## Input data:
- - - - - - -
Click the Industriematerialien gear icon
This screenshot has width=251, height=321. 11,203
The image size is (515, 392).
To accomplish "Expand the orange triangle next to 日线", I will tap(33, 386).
- - - - - - -
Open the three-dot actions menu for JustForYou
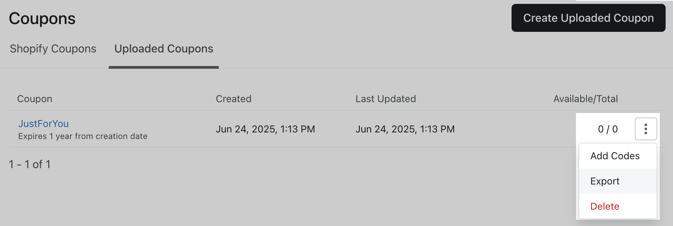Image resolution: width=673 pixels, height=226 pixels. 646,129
- - - - - - -
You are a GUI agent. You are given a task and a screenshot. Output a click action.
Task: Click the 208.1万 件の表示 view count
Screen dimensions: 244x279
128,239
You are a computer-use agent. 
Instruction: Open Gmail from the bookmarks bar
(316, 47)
- - - - - - -
## Goal of the exercise:
Count up the lines in the preceding data that include the word "agent"; respond with the number only.

## Solution for this exercise:
2